Identify the perimeter of a rectangle in which \( h=9 \mathrm{ft} \) and \( A=225 x \mathrm{ft}^{2} \). \( P=(18+50 x) \mathrm{ft} \) \( P=(9+25 x) \mathrm{ft} \) \( P=(9 x+25) \mathrm{ft} \) \( P=(18 x+50) \mathrm{ft} \)

To find the perimeter, we first need to determine the width \( w \) of the rectangle using the area formula \( A = h \times w \).
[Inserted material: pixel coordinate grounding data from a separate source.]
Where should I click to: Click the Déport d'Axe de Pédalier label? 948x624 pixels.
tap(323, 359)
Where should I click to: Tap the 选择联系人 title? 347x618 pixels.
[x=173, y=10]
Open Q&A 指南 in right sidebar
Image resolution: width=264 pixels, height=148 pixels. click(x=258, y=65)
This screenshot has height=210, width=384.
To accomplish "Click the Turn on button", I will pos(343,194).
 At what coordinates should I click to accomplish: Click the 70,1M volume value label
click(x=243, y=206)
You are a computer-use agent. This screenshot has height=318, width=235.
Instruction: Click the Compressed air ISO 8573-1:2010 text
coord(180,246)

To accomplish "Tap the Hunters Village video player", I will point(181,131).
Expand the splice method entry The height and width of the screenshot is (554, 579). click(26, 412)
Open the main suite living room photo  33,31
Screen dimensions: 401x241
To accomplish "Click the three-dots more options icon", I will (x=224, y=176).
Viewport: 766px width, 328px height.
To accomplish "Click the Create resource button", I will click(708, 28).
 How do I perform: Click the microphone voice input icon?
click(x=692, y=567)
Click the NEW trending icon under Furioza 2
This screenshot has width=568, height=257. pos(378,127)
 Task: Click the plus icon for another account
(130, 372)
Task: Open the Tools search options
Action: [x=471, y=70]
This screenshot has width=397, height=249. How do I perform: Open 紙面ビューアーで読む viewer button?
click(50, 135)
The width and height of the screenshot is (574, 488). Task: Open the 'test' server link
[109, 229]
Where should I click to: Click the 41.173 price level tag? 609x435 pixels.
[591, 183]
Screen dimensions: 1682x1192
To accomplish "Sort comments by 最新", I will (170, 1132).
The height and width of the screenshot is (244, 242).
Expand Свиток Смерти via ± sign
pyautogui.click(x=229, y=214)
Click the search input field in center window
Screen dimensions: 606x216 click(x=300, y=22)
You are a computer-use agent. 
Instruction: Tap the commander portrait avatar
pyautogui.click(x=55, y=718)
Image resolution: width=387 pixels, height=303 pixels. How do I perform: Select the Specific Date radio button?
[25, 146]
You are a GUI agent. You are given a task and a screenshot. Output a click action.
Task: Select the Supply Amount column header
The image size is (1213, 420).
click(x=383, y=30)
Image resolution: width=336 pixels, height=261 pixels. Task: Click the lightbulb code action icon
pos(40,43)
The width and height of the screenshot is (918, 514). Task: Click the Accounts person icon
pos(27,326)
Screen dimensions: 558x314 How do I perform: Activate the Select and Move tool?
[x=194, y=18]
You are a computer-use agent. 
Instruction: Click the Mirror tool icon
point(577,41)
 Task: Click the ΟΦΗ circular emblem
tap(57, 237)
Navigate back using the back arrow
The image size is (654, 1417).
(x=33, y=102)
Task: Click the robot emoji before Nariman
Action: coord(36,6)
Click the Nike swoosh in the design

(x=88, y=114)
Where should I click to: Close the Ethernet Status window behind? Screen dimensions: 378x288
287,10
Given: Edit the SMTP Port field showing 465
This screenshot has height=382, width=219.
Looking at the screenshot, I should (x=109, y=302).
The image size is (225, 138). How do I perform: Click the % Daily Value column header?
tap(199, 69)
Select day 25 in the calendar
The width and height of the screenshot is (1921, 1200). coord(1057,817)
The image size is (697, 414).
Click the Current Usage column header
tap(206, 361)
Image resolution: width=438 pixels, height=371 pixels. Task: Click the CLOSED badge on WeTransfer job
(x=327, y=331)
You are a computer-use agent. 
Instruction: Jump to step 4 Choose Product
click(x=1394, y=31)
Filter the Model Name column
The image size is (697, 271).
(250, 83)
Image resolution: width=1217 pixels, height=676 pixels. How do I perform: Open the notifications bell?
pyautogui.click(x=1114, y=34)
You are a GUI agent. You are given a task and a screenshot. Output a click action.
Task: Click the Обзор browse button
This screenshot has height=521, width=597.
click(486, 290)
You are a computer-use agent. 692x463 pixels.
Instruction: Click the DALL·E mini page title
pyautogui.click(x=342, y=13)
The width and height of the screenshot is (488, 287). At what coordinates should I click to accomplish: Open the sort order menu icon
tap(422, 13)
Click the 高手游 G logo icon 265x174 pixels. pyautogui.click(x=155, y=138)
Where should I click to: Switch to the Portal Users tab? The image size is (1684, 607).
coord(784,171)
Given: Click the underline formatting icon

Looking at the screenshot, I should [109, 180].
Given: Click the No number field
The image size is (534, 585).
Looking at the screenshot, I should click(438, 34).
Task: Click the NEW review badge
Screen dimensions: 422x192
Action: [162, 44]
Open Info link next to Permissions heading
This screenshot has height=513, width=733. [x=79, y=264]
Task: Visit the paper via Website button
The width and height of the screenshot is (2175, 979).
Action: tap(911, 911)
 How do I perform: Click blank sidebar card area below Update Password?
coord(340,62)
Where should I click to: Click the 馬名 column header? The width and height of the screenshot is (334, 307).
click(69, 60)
Given \( A = 225x \) and \( h = 9 \) ft, we can set up the equation: \[ 225x = 9w \] Solving for \( w \): \[ w = \frac{225x}{9} = 25x \text{ ft} \] Now, we can calculate the perimeter \( P \) of the rectangle using the formula \( P = 2(h + w) \): \[ P = 2(9 + 25x) = 18 + 50x \text{ ft} \] Thus, the correct answer for the perimeter is \( P = (18 + 50x) \mathrm{ft} \). Now, let's take a look at some additional insights: Understanding the historical evolution of geometry can make math feel like a thrilling adventure! Ancient civilizations, from the Egyptians to the Greeks, made significant contributions to geometry. Like the Greeks, whose famous mathematician Euclid formalized the study of geometry in his work "Elements," they laid the groundwork for calculating areas and perimeters. So, every time you calculate the perimeter of a rectangle, you’re tapping into thousands of years of mathematical discovery! If you're tackling problems like this often, one common mistake is neglecting to double-check your area and dimension units. Ensure that when you're working with areas (like \( ft^2 \)) and linear measurements (like \( ft \)), everything is consistent. Always remember that the perimeter formula involves summing lengths, so clarity in dimensions helps avoid any sticky situations!